## START

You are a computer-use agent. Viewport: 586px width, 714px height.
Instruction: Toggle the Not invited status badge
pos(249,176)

## END
## START

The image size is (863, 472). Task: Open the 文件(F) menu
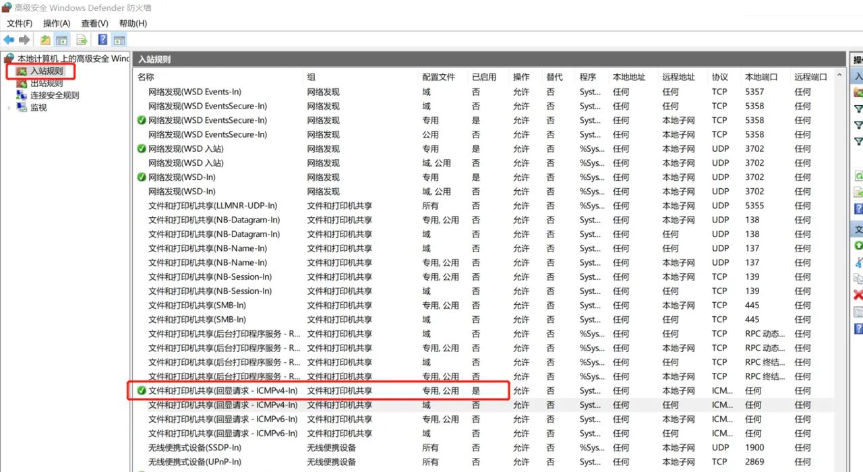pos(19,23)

## END
## START

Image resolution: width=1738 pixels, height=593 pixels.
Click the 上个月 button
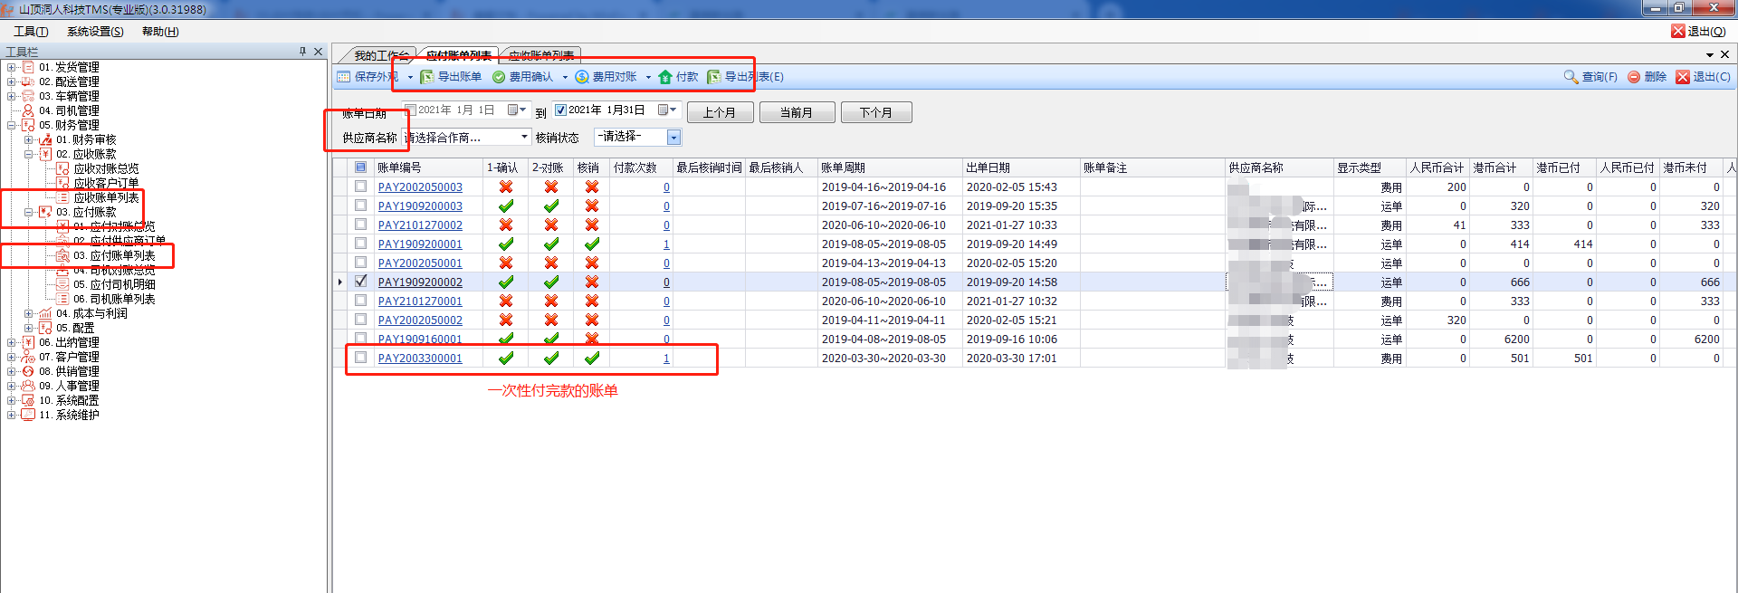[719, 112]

## END

#### [WHAT IS BEING ASKED]
Please print the entries starting with the line that contains "You are a computer-use" and going on through the line that contains "pos(249,176)", both included, reproducing them without any change.

#### [ANSWER]
You are a computer-use agent. Viewport: 586px width, 714px height.
Instruction: Toggle the Not invited status badge
pos(249,176)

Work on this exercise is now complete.